#BanTheBox: The largest public university system in the US banned a type of question from its application that could affect thousands of prospective students

The vote by SUNY, the largest public university system in the US follows a growing trend to "ban the box" at educational instutions across the nation.

The vote by SUNY, the largest public university system in the US follows a growing trend to "ban the box" at educational instutions across the nation.

The State University of New York system voted Wednesday to remove questions about criminal history from applications to its schools, Syracuse.com reported.

The vote by the largest public university system in the US — with nearly half a million enrolled students — follows a push to "ban the box" at colleges and universities across the nation.

SUNY cited a study that found that while about 3,000 of its applicants answer "yes" on questions about felony convictions, only about 1,200 go on to complete applications, according to Syracuse.com.

In May, the Department of Education urged colleges and universities to remove questions about criminal history from applications.

The recommendation, described in the new report "Beyond the Box: Increasing Access to Higher Education for Justice-Involved Individuals," says colleges should remove the barriers to higher education for the "estimated 70 million citizens with criminal records."

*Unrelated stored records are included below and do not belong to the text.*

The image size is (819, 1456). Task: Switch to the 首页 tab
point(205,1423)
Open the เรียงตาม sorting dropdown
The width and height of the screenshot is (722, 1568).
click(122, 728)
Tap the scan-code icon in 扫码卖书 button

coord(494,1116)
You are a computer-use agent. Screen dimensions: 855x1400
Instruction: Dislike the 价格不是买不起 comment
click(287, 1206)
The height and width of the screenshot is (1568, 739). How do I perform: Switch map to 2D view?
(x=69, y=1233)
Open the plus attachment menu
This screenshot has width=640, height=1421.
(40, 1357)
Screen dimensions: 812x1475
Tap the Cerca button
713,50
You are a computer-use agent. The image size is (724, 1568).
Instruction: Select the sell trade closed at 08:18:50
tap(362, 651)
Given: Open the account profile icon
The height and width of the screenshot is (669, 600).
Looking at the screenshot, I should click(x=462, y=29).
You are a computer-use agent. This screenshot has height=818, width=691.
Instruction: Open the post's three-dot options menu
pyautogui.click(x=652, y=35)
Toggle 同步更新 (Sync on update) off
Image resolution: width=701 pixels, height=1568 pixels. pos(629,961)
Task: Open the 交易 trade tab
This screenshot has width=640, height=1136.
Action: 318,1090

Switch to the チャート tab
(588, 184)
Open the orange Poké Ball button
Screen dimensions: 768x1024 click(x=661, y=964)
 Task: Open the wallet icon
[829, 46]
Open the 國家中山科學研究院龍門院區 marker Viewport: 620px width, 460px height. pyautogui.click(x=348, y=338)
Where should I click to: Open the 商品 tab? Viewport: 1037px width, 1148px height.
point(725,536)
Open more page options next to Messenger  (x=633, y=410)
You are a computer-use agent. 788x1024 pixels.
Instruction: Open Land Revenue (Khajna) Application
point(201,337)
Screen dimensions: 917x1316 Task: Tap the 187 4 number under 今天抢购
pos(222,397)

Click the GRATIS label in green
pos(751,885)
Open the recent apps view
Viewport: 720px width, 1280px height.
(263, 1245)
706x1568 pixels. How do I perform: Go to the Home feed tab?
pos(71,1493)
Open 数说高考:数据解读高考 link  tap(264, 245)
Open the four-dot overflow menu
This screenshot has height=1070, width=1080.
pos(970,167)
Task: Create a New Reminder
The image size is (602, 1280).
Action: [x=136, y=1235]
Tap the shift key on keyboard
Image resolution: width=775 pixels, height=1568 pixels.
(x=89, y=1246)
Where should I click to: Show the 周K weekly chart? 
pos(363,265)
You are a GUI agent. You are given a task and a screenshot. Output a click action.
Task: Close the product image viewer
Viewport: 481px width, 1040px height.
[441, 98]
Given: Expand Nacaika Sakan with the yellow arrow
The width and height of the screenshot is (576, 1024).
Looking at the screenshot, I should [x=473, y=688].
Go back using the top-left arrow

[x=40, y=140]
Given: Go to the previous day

"We believe in second chances and we believe in fairness," Secretary of Education John King Jr. said at a press conference, according to a release from the White House. "The college admissions process shouldn't serve as a roadblock to opportunity but should serve as a gateway to unlocking untapped potential of students."

In unveiling the report, the Department of Education referred to a 2015 Center for Community Alternatives study that found that 63% of college applicants with felony convictions begin applications but do not finish them. Those numbers closely align with the findings at SUNY. Among all applicants, however, only 21% of applications go unfinished.

While 35% of colleges in a recent survey, highlighted by The Atlantic's Juleyka Lantigua-Williams, acknowledged they had denied applicants because of their criminal history, experts argue that the questions themselves could intimidate and deter applicants from even completing the process.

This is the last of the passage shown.